According to the Council of Europe’s own website “The [ECHR] currently faces a desperate situation. There are more than 100 000 outstanding cases. Ninety percent of the applications to the Court are clearly inadmissible or have no legal basis, which reveals a serious ignorance of the Convention and the Court’s procedures. It also shows that the Convention system needs to be revitalised by a more rigorous application of the subsidiarity principle, and to be enforced in domestic courts.”

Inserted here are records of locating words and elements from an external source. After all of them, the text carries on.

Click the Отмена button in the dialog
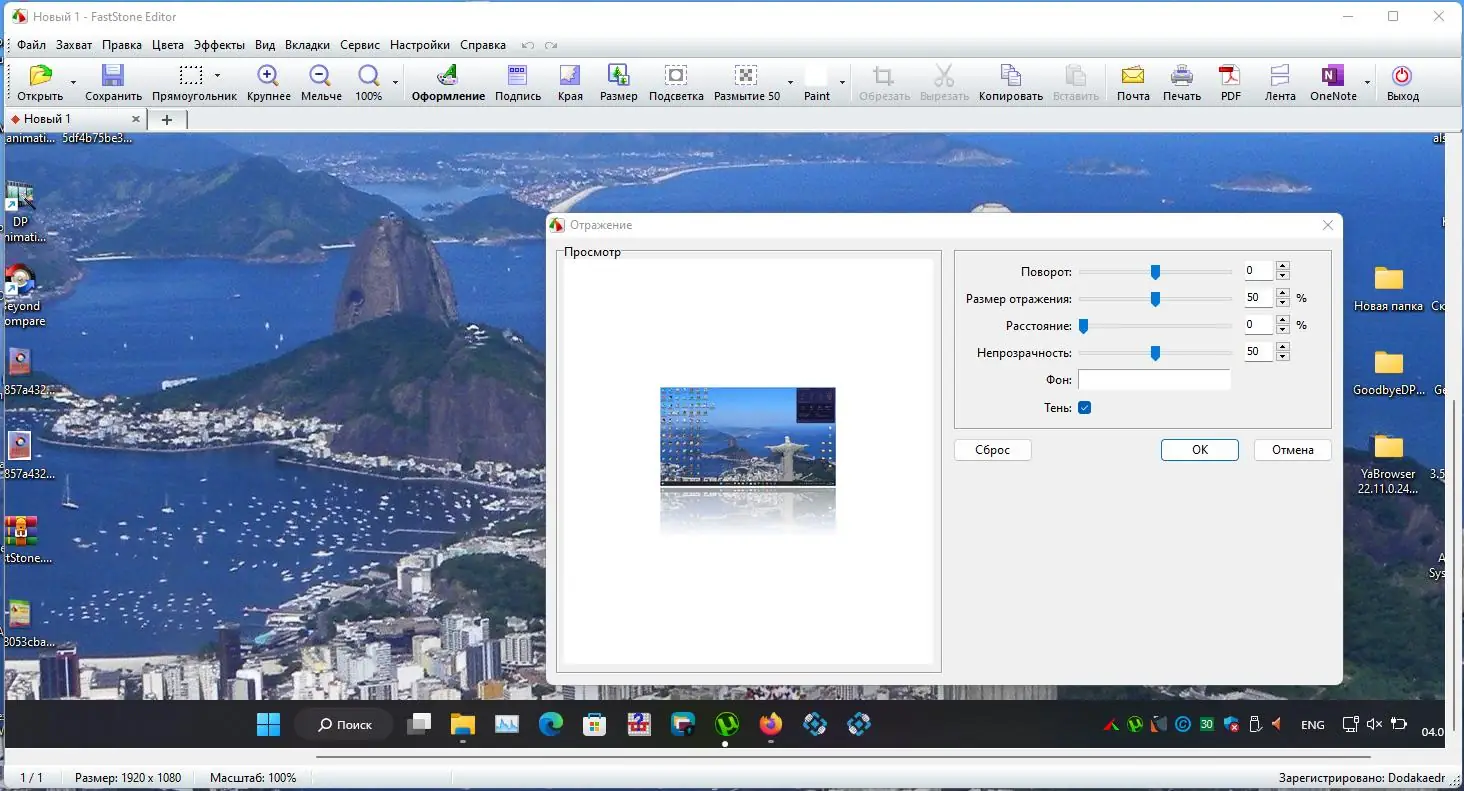The width and height of the screenshot is (1464, 791). [1292, 450]
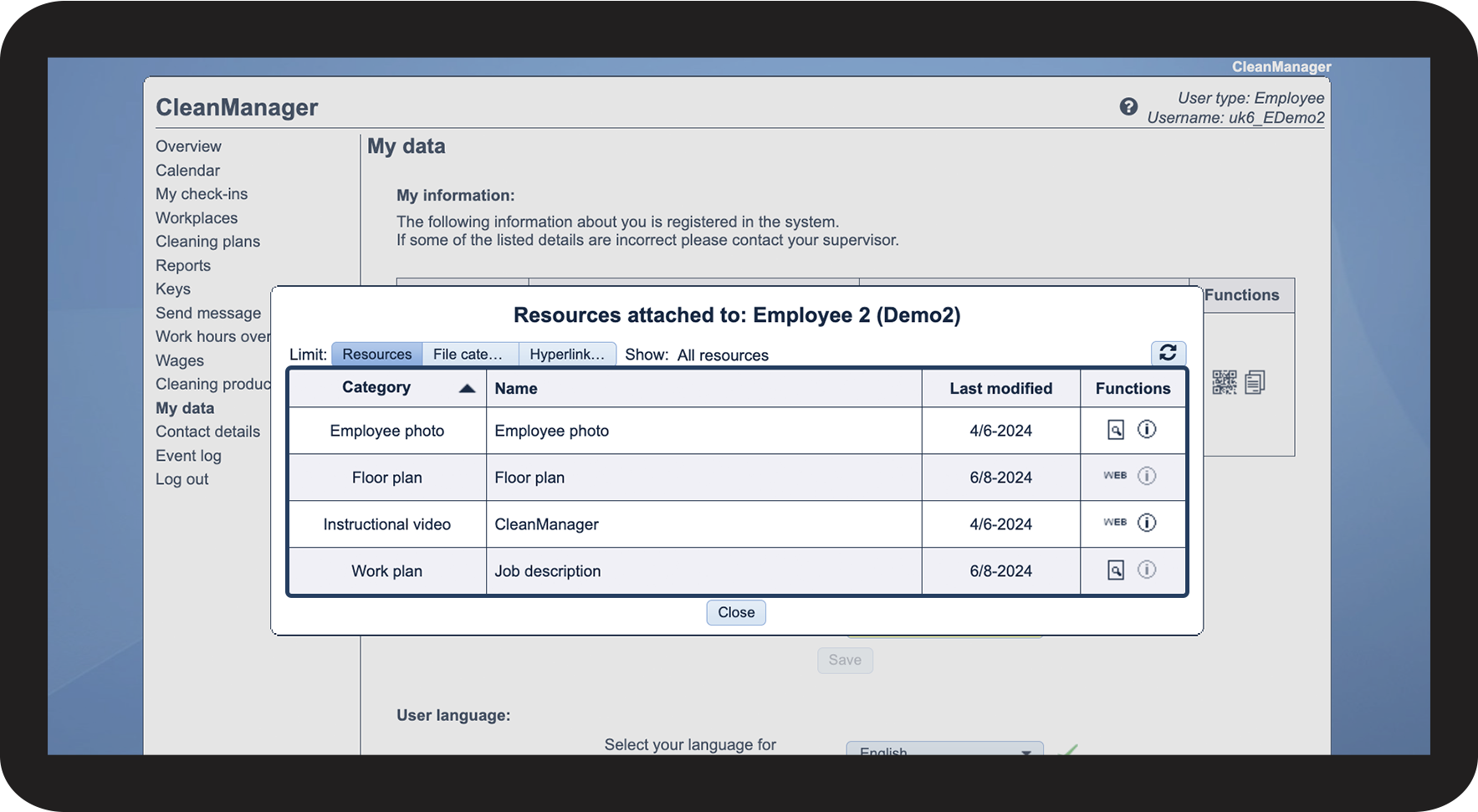Show info for CleanManager instructional video
The image size is (1478, 812).
click(x=1147, y=523)
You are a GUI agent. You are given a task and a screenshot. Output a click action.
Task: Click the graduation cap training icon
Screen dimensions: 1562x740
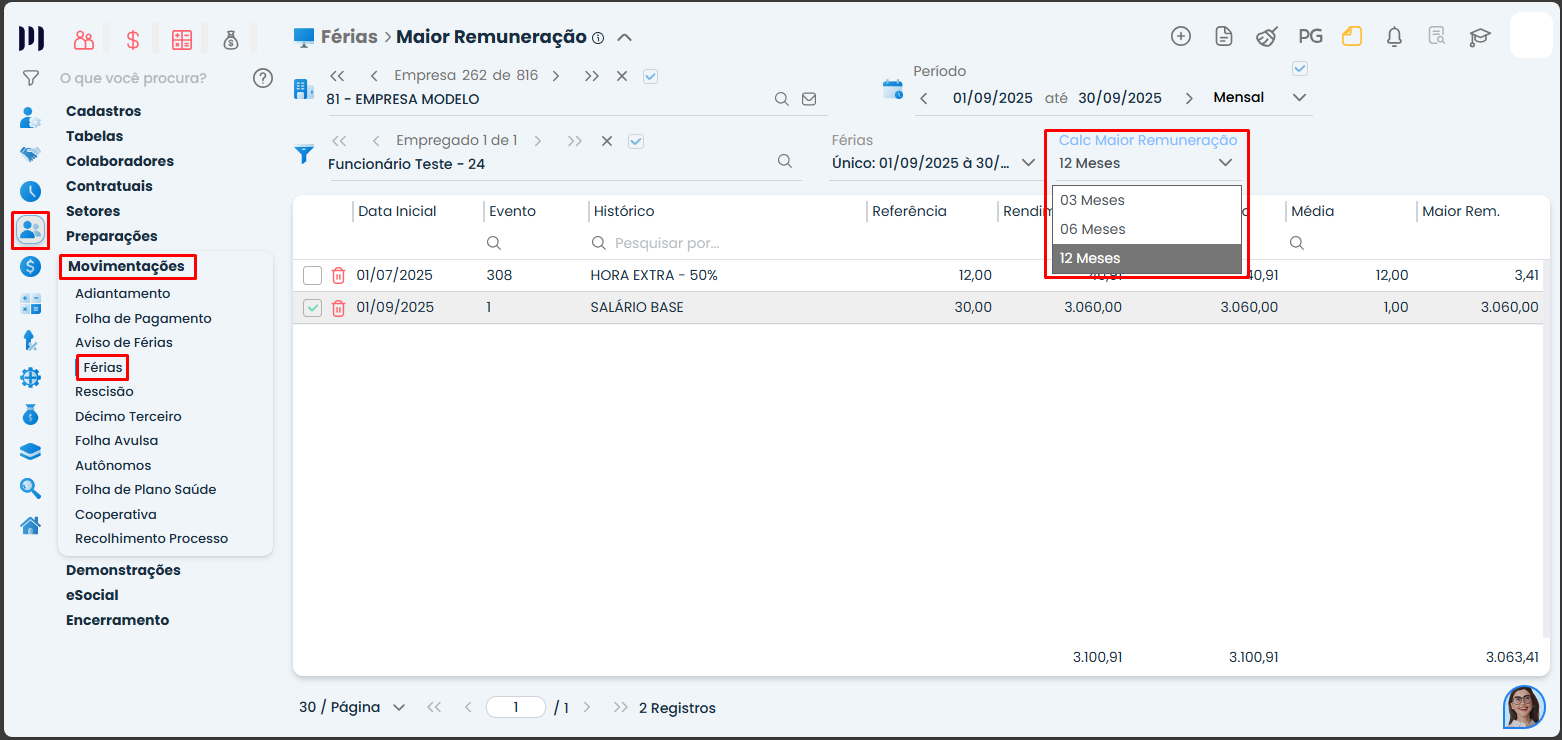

The need for reform was already clear by 2001, which lead to the drafting of Protocol 14 (CETS no.194). However, sluggish ratification meant that by 2009 a compromise was called for : the Agreement of Madrid (aka Protocol 14bis) allowed for provisional application of some the Protocol’s provisions before the requirements for it fully to enter into force had been achieved. Learning from experience- only 3 ratifications were required for Protocol 14bis to enter into force so this was achieved within the year – but so far only 9 states have fully acceded to it. It is due to lapse in June 2010 when Protocol 14 should be in force.
This February the Swiss Chairman of the Council of Europe’s Committee of Ministers whipped in ministers from all 47 states to a Conference at Interlarken. The Conference was “constructive” and “fruitful” – unsurprisingly reform was universally endorsed as a good and necessary thing. The fruit was the Interlaken Declaration which is – we are assured – “not limited to a merely political declaration of intent, but suggests more concrete measures”. (Press Release) Let us hope really tangible improvements will start within this decade.
On the 18 February, the Russian Federation deposited its ratification of Protocol 14 so perhaps we should not be too despondent.